What You Can Do at Home
Physical techniques can help get things moving. Lay your baby on their back and gently cycle their legs in a bicycling motion. This helps move gas through the digestive system and can encourage a bowel movement.
Abdominal massage is another option. One well-known technique traces the letters I, L, and U on your baby’s belly. Start by stroking down the left side of the belly button (the letter I). Then trace a sideways L, going across the top of the belly from left to right and down the right side. Finish with an upside-down U shape, starting at the bottom left, tracing up, across, and back down the right side. This follows the path of the large intestine and can help move stool along. You can try these techniques daily or just when your baby seems uncomfortable.
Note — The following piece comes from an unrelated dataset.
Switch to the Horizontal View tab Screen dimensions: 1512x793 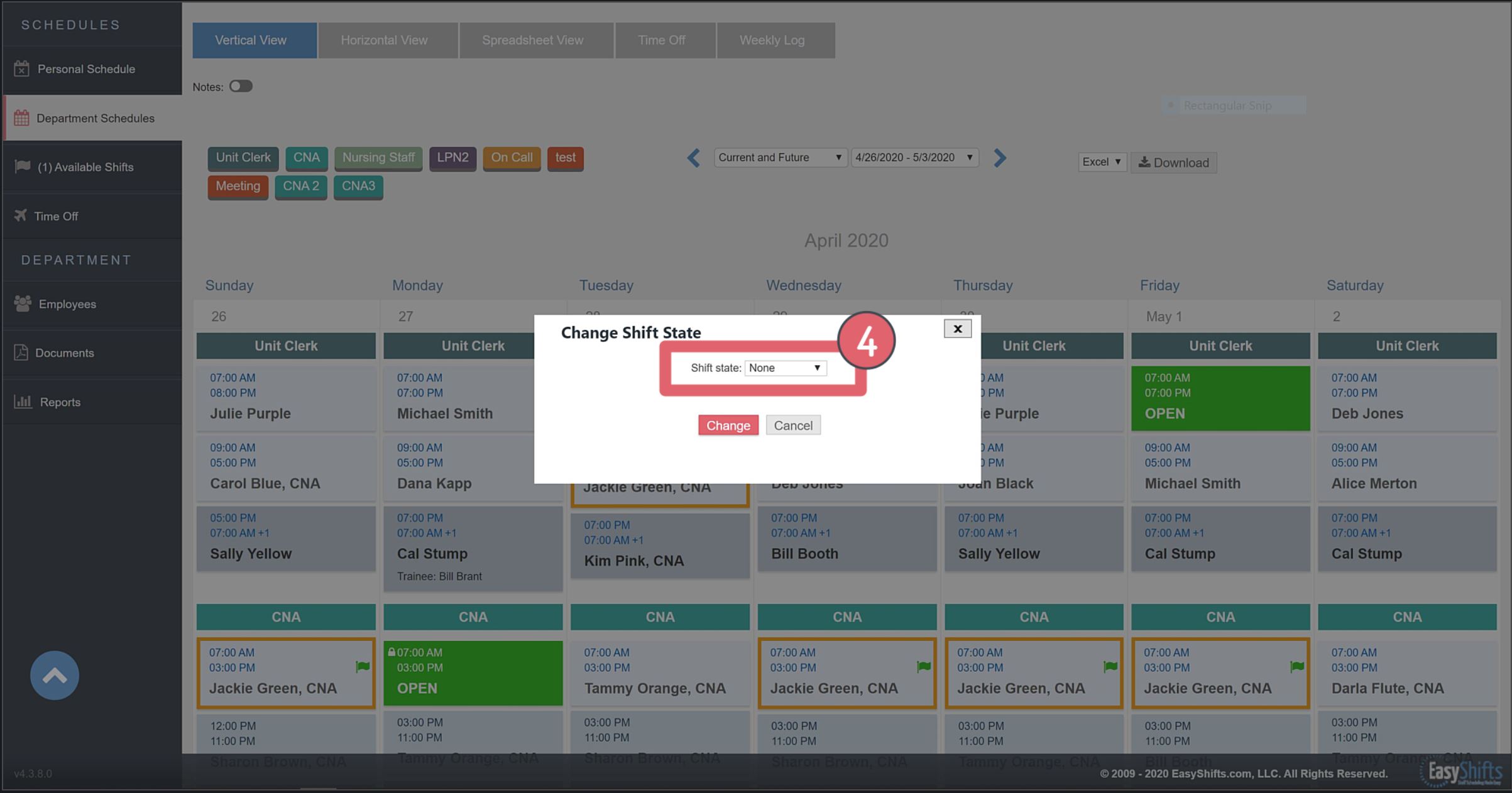[x=384, y=40]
For babies who are eating solids, increasing fiber can make a real difference. Pureed apples, pears, and prunes are particularly effective because they contain sorbitol, a natural sugar alcohol that draws water into the intestine and softens stool. Small amounts of prune, pear, or apple juice work for the same reason, though the American Academy of Pediatrics recommends avoiding juice entirely before age one. For toddlers one to three years old, limit juice to no more than 4 ounces per day.
For babies on formula, make sure you’re mixing it according to the instructions. Adding extra water to formula to “loosen things up” changes the nutritional concentration and isn’t safe.
Red Flags That Need Medical Attention
Most infant constipation is temporary and diet-related, but certain signs suggest something more is going on. Vomiting combined with a distended, hard belly warrants prompt medical evaluation. The same goes for blood in the stool that isn’t explained by a small anal fissure, persistent refusal to eat, or failure to gain weight. If your baby has been having fewer than two bowel movements per week consistently and home measures aren’t helping, that’s also worth bringing up with your pediatrician.
Constipation that starts in the very first weeks of life, before any dietary changes have been made, can occasionally signal an underlying condition and should be evaluated rather than managed at home.